Adani Enterprises’ decision to withdraw its follow-on share sale won’t have any impact on its existing operations and future plans, Adani said in a video speech Thursday. “The fundamentals of our company are strong. Our balance sheet is healthy and assets, robust. Once the market stabilizes, we will review our capital market strategy.” 

Eyes are also on what the government of Prime Minister Narendra Modi, widely perceived to have close ties to Adani, might do to help ease group’s dire straits given the latter’s importance to the nation’s economy. Hindenburg’s report has also raised questions over India’s corporate governance, while Adani himself has called the report an attack on the country itself. 

Matters escalated Wednesday with a record 28% plunge in Adani Enterprises Ltd. It subsequently abandoned a $2.4 billion follow-on share sale, even though it was fully subscribed with backing from prominent Indian and Gulf investors. 

“It’s unusual for a secondary offering like this to be canceled,” said Ben Silverman, director of research at VerityData. “Pulling an offering at the last minute doesn’t inspire a lot of confidence right now.”

Bonds issued by Adani Ports & Special Economic Zone Ltd. and Adani Green Energy Ltd. dropped the most in global secondary trading on Wednesday. Some notes of the two companies yield more than 30%, way over the average investment grade yield of 4.96% and junk bond yield of 8.14%.

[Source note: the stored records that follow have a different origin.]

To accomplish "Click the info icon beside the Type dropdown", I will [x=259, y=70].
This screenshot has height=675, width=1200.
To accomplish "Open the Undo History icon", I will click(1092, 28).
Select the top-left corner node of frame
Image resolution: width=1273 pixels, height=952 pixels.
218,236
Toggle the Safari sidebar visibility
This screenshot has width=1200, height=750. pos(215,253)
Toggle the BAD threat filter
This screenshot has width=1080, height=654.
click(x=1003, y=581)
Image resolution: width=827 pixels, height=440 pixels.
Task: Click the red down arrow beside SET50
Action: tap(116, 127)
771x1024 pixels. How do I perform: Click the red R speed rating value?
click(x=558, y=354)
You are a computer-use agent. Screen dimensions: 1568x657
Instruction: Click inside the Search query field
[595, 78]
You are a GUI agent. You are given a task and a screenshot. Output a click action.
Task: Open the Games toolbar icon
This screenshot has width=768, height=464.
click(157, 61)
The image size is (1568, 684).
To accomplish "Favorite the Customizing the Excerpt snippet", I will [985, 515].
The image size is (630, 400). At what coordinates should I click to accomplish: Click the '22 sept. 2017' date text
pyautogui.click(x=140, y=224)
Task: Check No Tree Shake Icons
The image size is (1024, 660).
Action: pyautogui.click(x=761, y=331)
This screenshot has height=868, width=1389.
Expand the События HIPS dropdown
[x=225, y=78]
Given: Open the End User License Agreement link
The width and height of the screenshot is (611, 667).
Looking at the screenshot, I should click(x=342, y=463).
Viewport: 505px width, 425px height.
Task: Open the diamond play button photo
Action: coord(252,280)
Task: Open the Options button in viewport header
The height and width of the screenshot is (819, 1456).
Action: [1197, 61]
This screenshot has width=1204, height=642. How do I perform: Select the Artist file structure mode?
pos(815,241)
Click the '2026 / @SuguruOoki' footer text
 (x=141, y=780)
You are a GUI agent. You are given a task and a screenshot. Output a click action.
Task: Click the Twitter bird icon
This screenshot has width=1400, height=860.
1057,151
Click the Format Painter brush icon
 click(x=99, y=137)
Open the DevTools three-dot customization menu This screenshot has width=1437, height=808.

Adani Ports’ 3.375% bond due July 2024 tumbled more than 20 cents on the dollar to 69.75 cents in investment-grade secondary trading, according to Trace data. At least four other Adani Ports bonds hit distressed levels, falling to 69 cents or lower.

Adani Green Energy’s 4.375% bond due Sept. 2024 declined more than 12 cents on the dollar to 66.75 cents in high-yield secondary trading, according to Trace data. 

Adani Enterprises had secured full subscription for India’s largest follow-on share sale on Tuesday, the final day for bids, amid a last-minute surge in interest by existing shareholders and institutional investors. The expected completion of the deal was seen as a victory for Adani. 

Still, with the company stock closing Wednesday at 2,135.35 rupees, investors who had bought at the offer range of between 3,112 rupees to 3,276 rupees would sitting on immediate big losses.

“The problem now is that the dynamics are becoming a self-reinforcing negative feedback loop and investors are now just dumping the shares and asking questions later,” said Peter Garnry, head of equity strategy at Saxo Bank A/S.

--With assistance from Filipe Pacheco and Finbarr Flynn.